The vote would’ve occurred even without Kennedy’s activism, Podjaske and Pettyjohn said. Carlson, though, noted how Grayling’s pivot played out in context of “some of the new narratives coming out of Washington.”
“There’s a lot of mixed feelings about RFK Jr., but he seems to be anti-fluoride,” Carlson said. “I don’t know if that’s driving people’s complaints about fluoride.” With the proliferation of social media, he said, “I could see that being a factor, in the fact there’s more people with an opinion now.”
At the same time, he said, locals are more tuned in to water issues following the Flint water crisis and the contamination of waterways with PFAS chemicals linked to a nearby military base. PFAS are a group of “forever chemicals” that can carry a cancer risk.
Carlson said that in the occasional feedback he’s gotten on fluoridation over the last couple of decades, “the negatives were more than the positives in recent years.”
Following input from the state environmental agency, Grayling posted a notice about the change online in August, 10 weeks after treatment stopped. Some people didn’t see it. Mary Bobenmoyer, owner and general manager of Our Town Coffee & Treats, didn’t know until a reporter asked her about it in late August. “They did it?” she said.
Bobenmoyer spent seven years as a dental assistant. She encourages children especially to get fluoride treatment at the dentist. But, she said, “I personally don’t think it should be filtered in our water. We should have free and clear water.”
Over in Grand Rapids, there’s sporadic pushback on fluoridation, said water system manager Wayne Jernberg. But he hasn’t noticed any recent escalation. And he doesn’t see why there would be.
“We rely on the science of us,” Jernberg said. “We’ve been adding it for 80 years, OK? And we don’t see any issues in our community.”
Meanwhile, reports on dental health have caused some communities that dropped fluoridation to reconsider.
In Canada, just across the river from Detroit, the City Council of Windsor, Ontario, voted to stop fluoridation in 2013 after lengthy public debate. Less than six years later, the county health agency reported troubling outcomes from oral health screenings at area schools. It found that the percentage of children with decay or requiring urgent care increased 51% in five years, while the percentage of children that didn’t require any care decreased by 43%. The Windsor council soon decided to reintroduce water fluoridation, citing it as “a key prevention strategy.”
In the province of Alberta, Calgary’s council voted in 2011 to stop fluoridation in part because of community skepticism and because expensive repairs to the equipment were needed, according to Councillor Gian-Carlo Carrà.

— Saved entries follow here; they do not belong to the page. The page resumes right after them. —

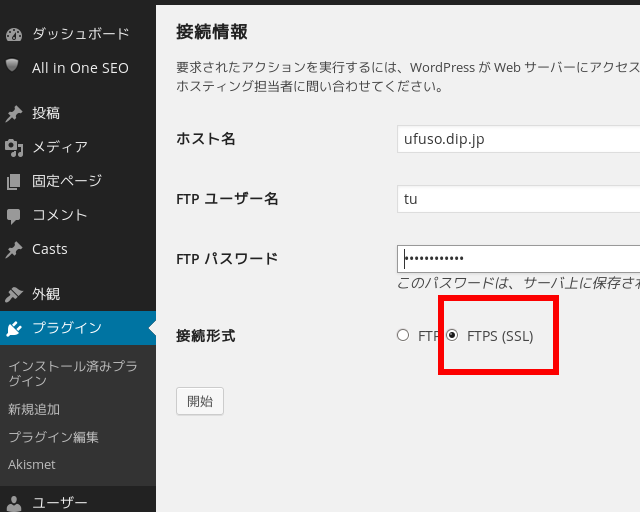640x512 pixels.
Task: Click the Media library icon
Action: [14, 147]
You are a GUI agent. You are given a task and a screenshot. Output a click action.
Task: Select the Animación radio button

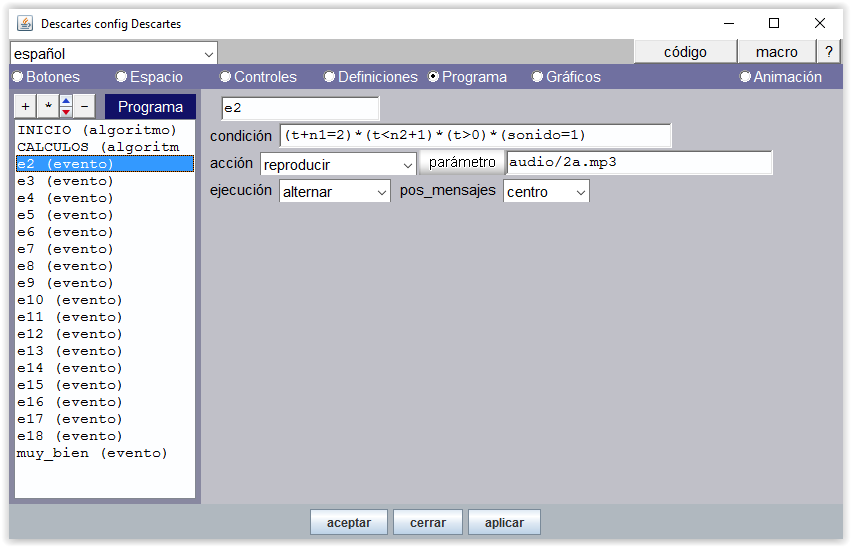click(745, 77)
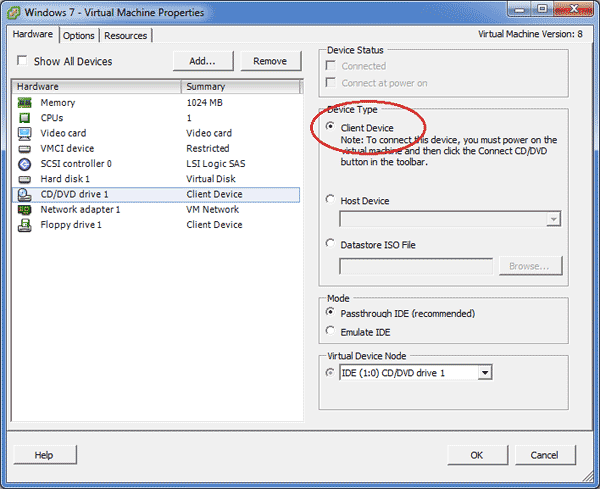Screen dimensions: 600x489
Task: Choose the Datastore ISO File option
Action: [332, 244]
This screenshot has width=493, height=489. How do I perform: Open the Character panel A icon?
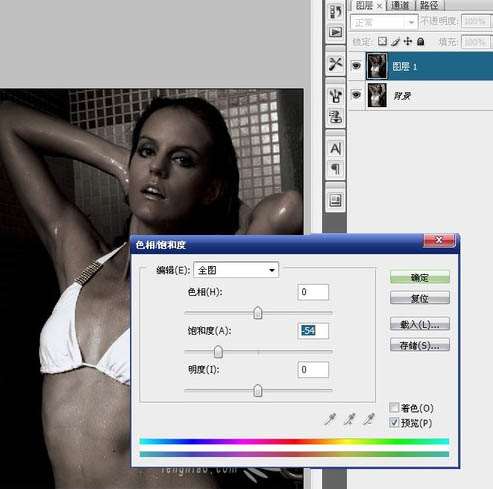coord(335,148)
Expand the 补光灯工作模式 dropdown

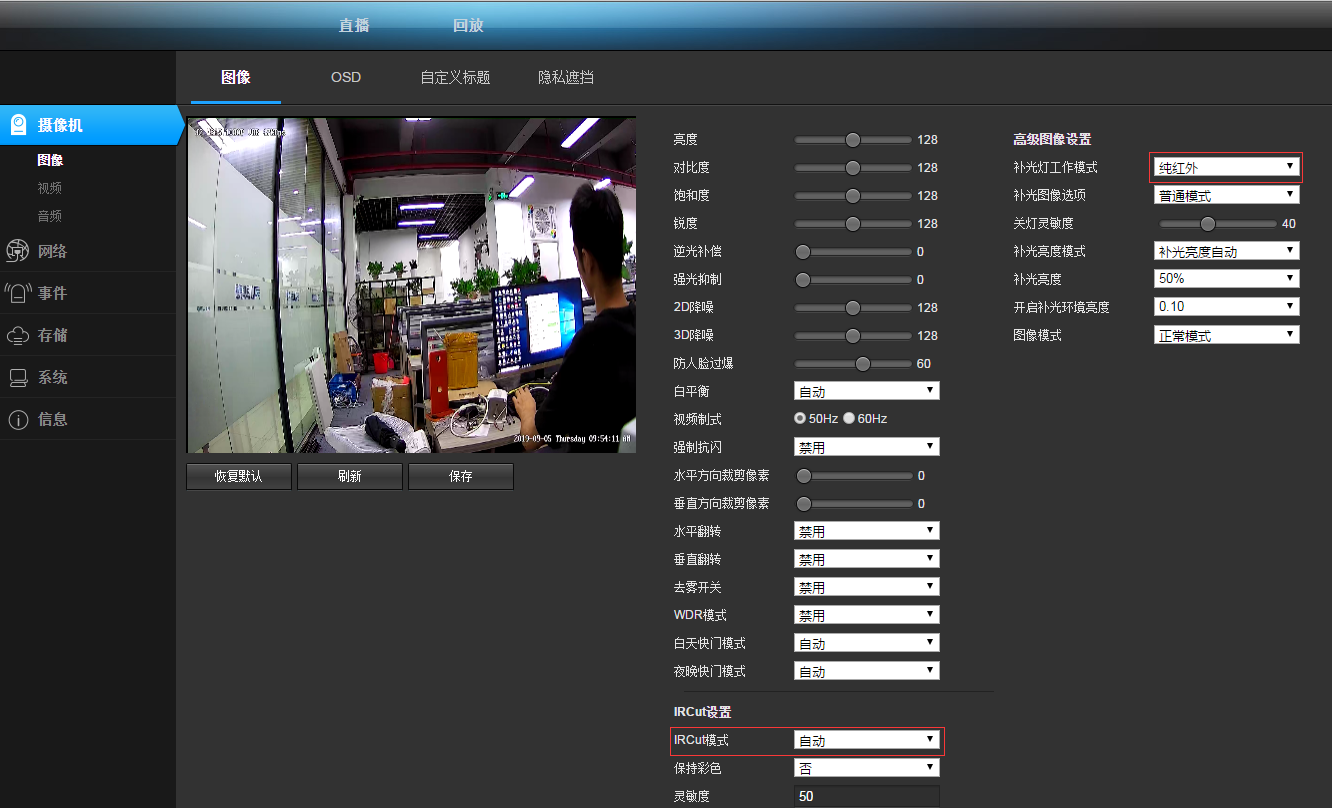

But in time, researchers found that local children developed significantly more cavities than their peers in Edmonton, where water is fluoridated.
“We saved ourselves some money,” said Carrà. “Fast-forward 10 years, and the results are clear that dental outcomes for Calgarians are worse after 10 years of not having fluoride in the water.”
When fluoridation was put on the ballot in 2021, 62% of voters supported its reintroduction. It took more than 28 million Canadian dollars and several years to start treatment again.
But, Carrà said, those costs — and the money to run the system — seem worthwhile. “I’m just much more interested in doing as much good as I possibly can,” Carrà said.
In Grayling, speaking more than two months after voting to end the treatment, Pettyjohn said he has an open mind about the future of fluoridation. “I would totally look at readdressing it, especially if the people of Grayling really wanted us to,” he said.
For now, though, he said he’s heard nothing negative from residents.